Sunday, November 21, 2010

Installing oci8 on Centos

Today I have the inclination to resume one of my postponed to-dos, that is to install Oracle instant client and php extension oci8 in two production servers.

references :
http://shamuntoha.wordpress.com/2010/04/12/centos-oracle-php-database-connect-oci-instantclient-oci8/

http://ubuntuforums.org/showthread.php?t=92528

http://www.jagsiacs.co.uk/node/77

Overview
The basic steps are, download and extract basic instant client and SDK instant client. Then do a pecl install oci8 to download and compile oci8 extension. There are few issues I encountered when installing php oci8 extension.
  1. pear tried to connect directly to pear server. Must set http_proxy using pear config-set command.
  2. missing links.
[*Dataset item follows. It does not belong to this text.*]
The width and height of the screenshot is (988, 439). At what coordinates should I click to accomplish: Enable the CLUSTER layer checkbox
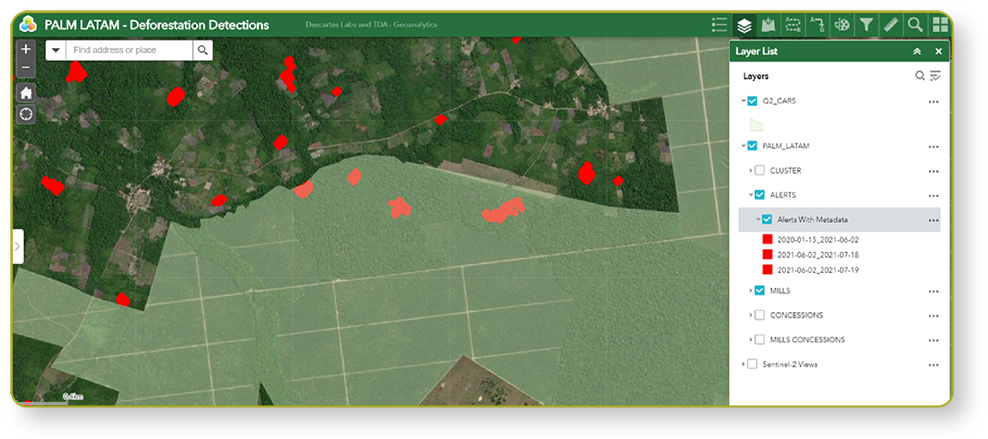(760, 171)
Because I downloaded zip files, and not rpms, there are few missing links when trying to link oci8 with instant client. The solution is to create them manually
  3. intermittent compilation problem. One of two compile result in an error, even with exactly the same arguments and environment condition. This means, if it fails, retry at least once, there is a chance that the second compile will work smoothly.
  4. SElinux issues. Must do some chcon to allow the execution of instant client libraries. See reference #3.
Pear proxy configuration
pear config-set http_proxy http://10.x.x.x:8080

Missing link solution
Do these commands when current working directory is where the oracle instant client library were extracted.
ln -s libclntsh.so.10.1 libclntsh.so
ln -s libocci.so.10.1 libocci.so


Selinux issue solution
I do these commands to allow execution of oracle libraries from PHP environment :
chcon system_u:object_r:textrel_shlib_t *.so
chcon system_u:object_r:textrel_shlib_t *.10.1

But these might not be enough, I only phpinfo results to confirm that oci8 is indeed loaded by PHP environment. Stay tuned for more info after we try this configuration.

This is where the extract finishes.